2Ch 36:15 And the Lord the God of their fathers sent to them, by the hand of his messengers, rising early, and daily admonishing them: because he spared his people and his dwelling place.
2Ch 36:16 But they mocked the messengers of God, and despised his words, and misused the prophets, until the wrath of the Lord arose against his people, and there was no remedy.
In spite of what they were doing, God did not leave them without warnings and appeals through his prophets who, studiously, rising early and daily, admonished them, wishing to spare them and his dwelling place (the Temple) [see Jer 26:5; Jer 29:19] . But just as Zedekiah did not reverence the face (presence) of Jeremias the prophet speaking to him from the mouth of the Lord (verse 12), so too his people mocked the messengers of God, and despised his words, and misused the prophets.

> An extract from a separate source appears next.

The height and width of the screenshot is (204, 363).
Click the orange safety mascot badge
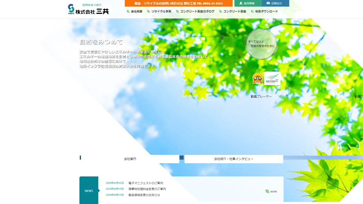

But the mocked. ויהיו מלעבים, “They launched into mockery”. Greek: και ησαν μυκτηριζοντες, “They made mouth at” (i.e., comic mimicking).
Until the wrath of the Lord arose against his people. Hebrew, “His hot indignation חמת; (Greek, θυμος ‘his hot breath’) arose (literally, ascended) against his people.” Both the Hebrew and Greek words usually translated as wrath are related to the words for fire. The fact that his wrath is said to rise (literally, ascend) perhaps implies the image of a burnt offering sacrifice which is often said to ascend to God. If they will not worship and sacrifice properly, they will be sacrificed to the Lord’s anger.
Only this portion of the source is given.